_Extrait fourni_
La fin des modèles animaux et des cultures in vitro ?

Le patient virtuel sonne-t-il le glas des recherches sur l’animal et les cultures in vitro ?

Non, parce que la complexité biologique est beaucoup plus importante que ce qu’on arrive à modéliser pour le moment. On arrive à modéliser des choses assez précises sur une échelle physiologique relativement étroite. Les pathologies cardiaques constituent, par exemple, un système relativement simple. Les cardiologues ne seront évidemment pas complètement d’accord avec moi. Néanmoins, quand on passe au système immunitaire, qui est un système global avec différents types d’échelle, on arrive à des choses extrêmement compliquées. Il existe notamment des inductions très localisées, à l’échelle de quelques cellules, qu’on ne sait pas modéliser parce qu’on ne connaît pas l’étendue de ces stimulations. De la même façon que la recherche in vitro a un intérêt non négligeable, avoir des modèles virtuels permet d’éviter un certain nombre d’expériences. Mais ils ne sont pas encore à la hauteur de la complexité biologique. Les modèles in vitro non plus d’ailleurs.

À l’ère de la personnalisation des diagnostics et des traitements, la modélisation n’est-elle pas synonyme de normalisation ?

Ce n’est pas forcément incompatible. Il y a dans toute pathologie une ligne commune qu’il n’est pas aberrant de vouloir modéliser. Après, la variabilité interindividuelle est énorme. Mais ce n’est pas parce qu’on a une ligne de base que l’on ne peut pas ensuite s’en éloigner et ajuster en fonction de paramètres personnels. C’est aussi valable pour les modèles animaux qui présentent, par exemple, pour certains, toute la gamme de sensibilités que l’on retrouve chez l’homme, alors que c’est beaucoup plus difficile à établir dans un modèle virtuel. Sans modèle global, on ne peut pas s’en sortir non plus. Un modèle virtuel peut justement être utile pour trouver des traits communs à l’ensemble des patients.

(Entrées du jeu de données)

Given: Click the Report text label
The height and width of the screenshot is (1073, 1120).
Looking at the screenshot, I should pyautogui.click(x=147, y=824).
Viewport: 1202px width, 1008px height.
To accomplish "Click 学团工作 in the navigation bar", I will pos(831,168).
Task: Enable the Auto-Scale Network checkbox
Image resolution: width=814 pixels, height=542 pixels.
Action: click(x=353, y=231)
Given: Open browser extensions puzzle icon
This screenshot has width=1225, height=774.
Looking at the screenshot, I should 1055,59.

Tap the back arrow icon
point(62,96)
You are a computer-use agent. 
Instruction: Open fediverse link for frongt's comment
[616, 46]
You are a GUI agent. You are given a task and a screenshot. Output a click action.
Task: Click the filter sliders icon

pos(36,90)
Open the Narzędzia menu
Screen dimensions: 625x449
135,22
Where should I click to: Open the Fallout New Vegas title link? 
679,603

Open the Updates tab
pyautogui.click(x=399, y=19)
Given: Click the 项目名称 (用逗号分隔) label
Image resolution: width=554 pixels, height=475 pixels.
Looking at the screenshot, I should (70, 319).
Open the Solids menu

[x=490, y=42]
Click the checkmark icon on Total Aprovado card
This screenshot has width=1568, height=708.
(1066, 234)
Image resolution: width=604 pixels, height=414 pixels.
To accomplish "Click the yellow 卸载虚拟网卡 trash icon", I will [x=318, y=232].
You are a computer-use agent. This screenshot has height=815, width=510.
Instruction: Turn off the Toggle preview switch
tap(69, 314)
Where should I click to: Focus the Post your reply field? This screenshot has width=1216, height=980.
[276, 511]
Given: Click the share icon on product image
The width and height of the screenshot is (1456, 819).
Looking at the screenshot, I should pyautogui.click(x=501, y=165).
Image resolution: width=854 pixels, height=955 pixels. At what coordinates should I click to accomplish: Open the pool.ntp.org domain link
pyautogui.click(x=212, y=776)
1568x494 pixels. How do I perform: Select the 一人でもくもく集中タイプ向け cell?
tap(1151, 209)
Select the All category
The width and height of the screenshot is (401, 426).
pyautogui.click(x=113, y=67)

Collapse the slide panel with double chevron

_Activités_
1. Réécrivez sous forme de liste le paragraphe de l'extrait fourni qui commence par « Ce n’est pas forcément incompatible », en gardant ses idées principales.
2. Recopiez à l'identique le passage de l'extrait fourni qui commence par « Ce n’est pas forcément » et se poursuit jusqu'à « l’ensemble des patients. ».

_Réponses attendues_
1.
- La modélisation et la personnalisation ne sont pas forcément incompatibles.
- Toute pathologie comporte une ligne commune qu'il n'est pas aberrant de modéliser, même si la variabilité interindividuelle est énorme.
- À partir de cette ligne de base, on peut s'éloigner du modèle et l'ajuster en fonction de paramètres personnels.
- Cela vaut aussi pour les modèles animaux, dont certains présentent toute la gamme de sensibilités observée chez l'homme, ce qui est beaucoup plus difficile à établir dans un modèle virtuel.
- Sans modèle global, on ne peut pas s'en sortir, et un modèle virtuel peut servir à trouver des traits communs à l'ensemble des patients.

2.
Ce n’est pas forcément incompatible. Il y a dans toute pathologie une ligne commune qu’il n’est pas aberrant de vouloir modéliser. Après, la variabilité interindividuelle est énorme. Mais ce n’est pas parce qu’on a une ligne de base que l’on ne peut pas ensuite s’en éloigner et ajuster en fonction de paramètres personnels. C’est aussi valable pour les modèles animaux qui présentent, par exemple, pour certains, toute la gamme de sensibilités que l’on retrouve chez l’homme, alors que c’est beaucoup plus difficile à établir dans un modèle virtuel. Sans modèle global, on ne peut pas s’en sortir non plus. Un modèle virtuel peut justement être utile pour trouver des traits communs à l’ensemble des patients.